When okctl update is run, it does the following:

  1. For each value in the ports section, it updates the Service object with the updated port value.
  2. For each value in the config section, it:

    1. Updates the odas-config ConfigMap, if it is a non-sensitive value.
    2. Updates the the secrets Secret, if it is a sensitive value, and puts a reference to that file in the odas-config ConfigMap. For example, if the configuration file has the following setting:

      SYSTEM_TOKEN: file:///path/to/system.token
      

      It will be stored like this in secrets:

      SYSTEM_TOKEN_0: <base64 contents of /path/to/system.token>
      

      It will be stored like this in odas-config:

      SYSTEM_TOKEN: /etc/secrets/SYSTEM_TOKEN_0
      
  3. It restarts each pod by updating an annotation with SHA256 with the contents of odas-config and secrets.

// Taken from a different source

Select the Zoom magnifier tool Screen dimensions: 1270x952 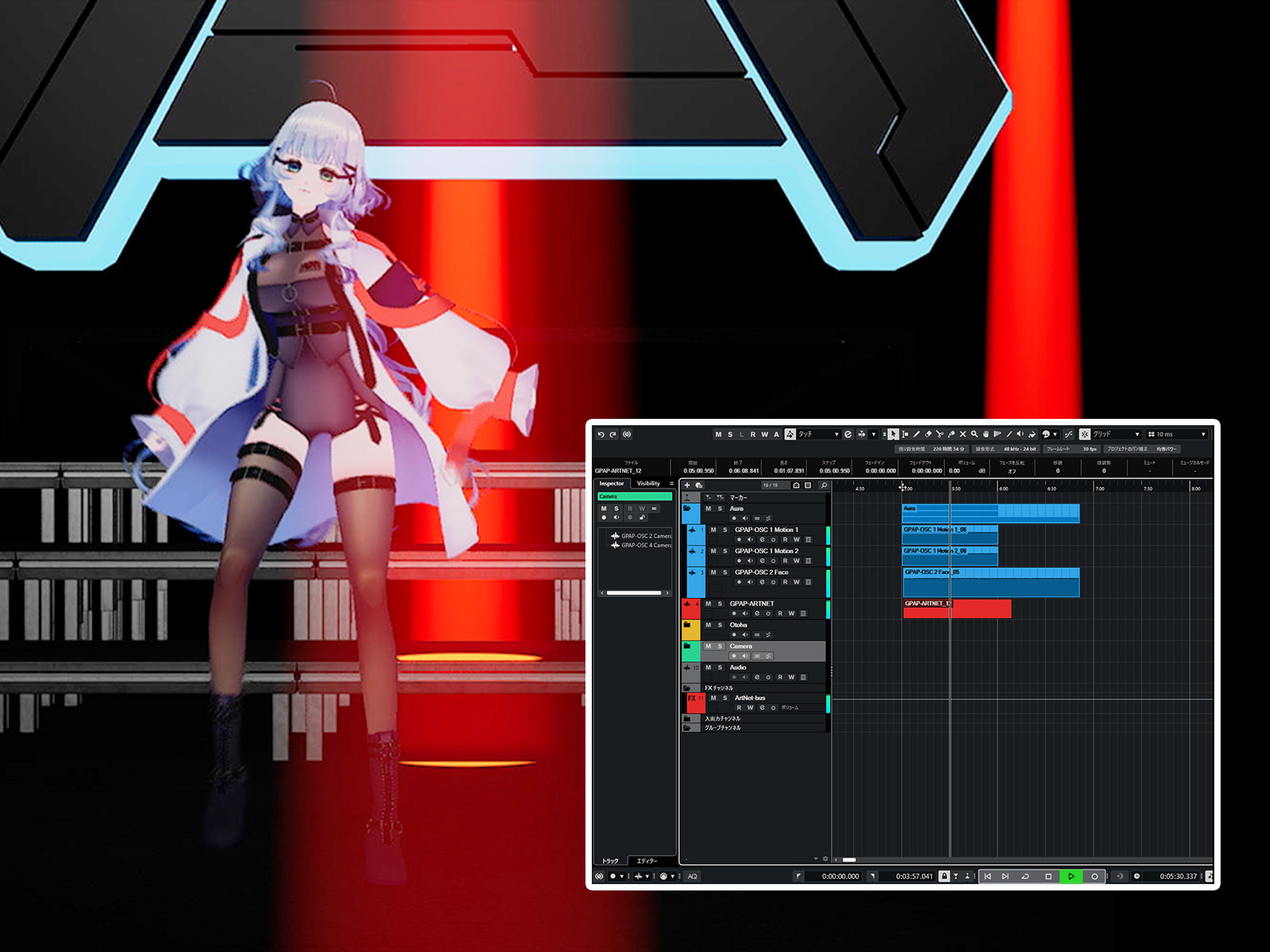[x=974, y=434]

If you need to update the contents of these objects yourself, follow a similar pattern. After updating the Service port definitions, odas-config or secrets, you can restart all the pods by requesting Kubernetes to delete the existing ones:

kubectl delete pods --all

Notes: You should run this delete command in the Kubernetes namespace in which you installed Okera (the default namespace is the default).

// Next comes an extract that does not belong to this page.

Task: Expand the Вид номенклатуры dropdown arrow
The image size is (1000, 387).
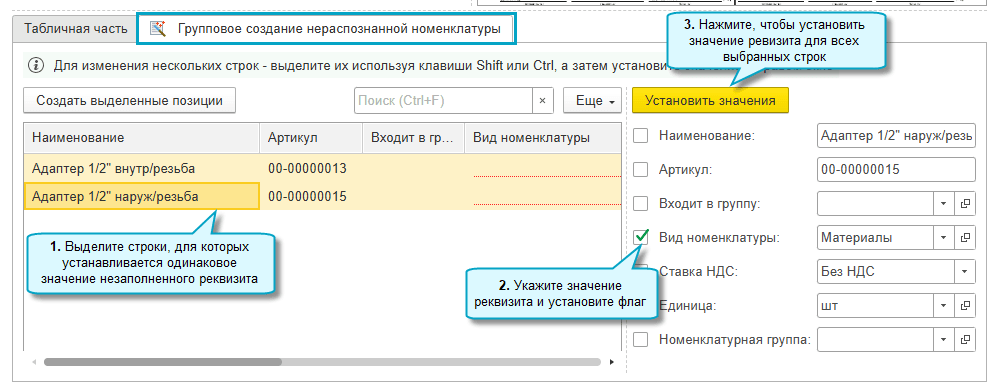Action: [x=945, y=238]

Any value updated in odas-config or secrets will be the same in all Okera pods. To make a change for a specific set of pods (e.g., only Planner pods), edit that specific object type (e.g., Deployment or DaemonSet). This is not recommended and should only be done in consultation with Okera support.

Path Support

For all settings that are considered sensitive, supply the following types of values for those settings:

  1. A local fully qualified path to the file, e.g. file:///path/to/file.
  2. An S3 path to the file, e.g. s3://bucket/path/to/file.
  3. An ADLS Gen2 path to the file, e.g. abfss://<file_system>@<account_name>.dfs.core.windows.net/mypath/.
  4. A base64-encoded version of the value, e.g. base64://<base64 contents>.